Une gazelle court à en perdre haleine, poursuivie par des coups de fusils tirés par un groupe d’hommes en Jeep. Ce n’est pas sur elle qu’on les verra finalement faire un carton mais sur des statues traditionnelles brisées mais représentants, à peu de choses près, des figures humaines ou idolâtrées. Ces hommes-là ce sont les djihadistes qui imposèrent l’Etat islamiste dans la ville de Tombouctou en 2012. Le film se pose comme ode à la résistance face à la montée de l’intégrisme religieux, mais pas seulement. Aux images de propagandes diffusées par les djihadistes, Abderrahmane Sissako oppose une lumière particulièrement douce, celle ocre du désert aride dans lequel vivent les personnages de ce conte déstabilisant sur l’humain. A l’intérieur du film, il tente de contraster chacun. Et quand on rencontre une petite famille paisible qui semble vivre à la « le bonheur est dans le désert », on sent que quelque chose va les rattraper. Si la jeune fille du couple, 12 ans au plus, oppose à son ami berger, 12 ans lui aussi, un père qui survit parce qu’il ne fait pas la guerre, elle va vite être démentie, quand la déroute de leur vache, la bien nommée GPS, entraînera une violence sourde, filmée de près, puis de plus en plus loin, de deux corps qui s’affrontent. Pas de dialogue ici, juste le corps à corps. GPS la vache s’est effondrée sous nos yeux, lentement, pour rien. Et quand le pêcheur, tué par Kidane, tombe, c’est la même lenteur que filme le réalisateur. Par suite, l’idylle du désert s’arrête, on rejoint le village.
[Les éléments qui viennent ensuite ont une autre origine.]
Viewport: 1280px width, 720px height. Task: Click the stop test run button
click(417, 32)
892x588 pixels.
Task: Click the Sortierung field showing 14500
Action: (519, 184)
Dans ce village-là, par des images simples mais belles, Abderrahmane Sissako rend hommage au courage, à la rébellion de quelques-uns. Qu’une femme refuse de couvrir ses mains pour vendre du poisson, qu’une autre refuse de marier sa fille à un inconnu qui, selon elle, détourne les textes coraniques, ou encore qu’une autre insulte, dans sa folie, ceux qui la menacent. Elle arpente des rues devenues désertes, avec sa couleur à elle et sa fougue. Personne ne la remet en cause, elle est même le foyer dans lequel on danse, pour s’opposer à la violence de deux corps lapidés pour s’être aimés. Dans ce village, tout est interdit. Alors, des petites choses toutes simples sont bravées avec une poésie certaine dans la mise en scène d’Abderrahmane Sissako. Une séquence de foot sans ballon devient un acte héroïque, petit par son efficacité, mais grand par son symbolisme. Pour ne pas juger sans tenter de comprendre, le réalisateur filme également des dialogues, dans le cadre de procès où tout est décidé d’avance, mais où on laisse tout de même place à la parole. Si elle est jugée par un tribunal djihadiste et connaît une fin sans pardon, l’affaire de Kidane, son « meurtre », ne vient pas de l’intégrisme religieux dont est victime le village. Il décide en son âme et conscience de prendre une arme pour aller discuter. Face à lui, il trouve un bloc qui cherche le combat, puis une famille qui veut racheter le prix du sang.
Peut-être que le film s’éloigne de la réalité, pour y opposer un traitement cinématographique de la violence avec des visages d’enfants qui marquent, des voix de femmes qui s’élèvent, des religieux plus modérés qui tentent d’en convaincre d’autres, fanatiques, de mieux lire les textes sur lesquels ils s’appuient, et cette manière aussi de leur donner une voix humaine : quand le « chef » des djihadistes fume alors même qu’il l’interdit, ou dans une discussion sur le foot entre ces gens qui interdisent les ballons. L’homme est là, puissant, mais aussi traqué que la gazelle du début qui réapparaît à la fin. Elle est prise en tenaille, dans le viseur d’hommes qui la poursuivent, comme ces deux enfants - dont l'une soudain devenue orpheline - qui courent vers nulle part, le souffle court, sous un soleil qui les accable de chaleur et une lumière qui les révèle, les sublime et les montre luttant contre leur propre nature et celles des hommes qui les contraignent.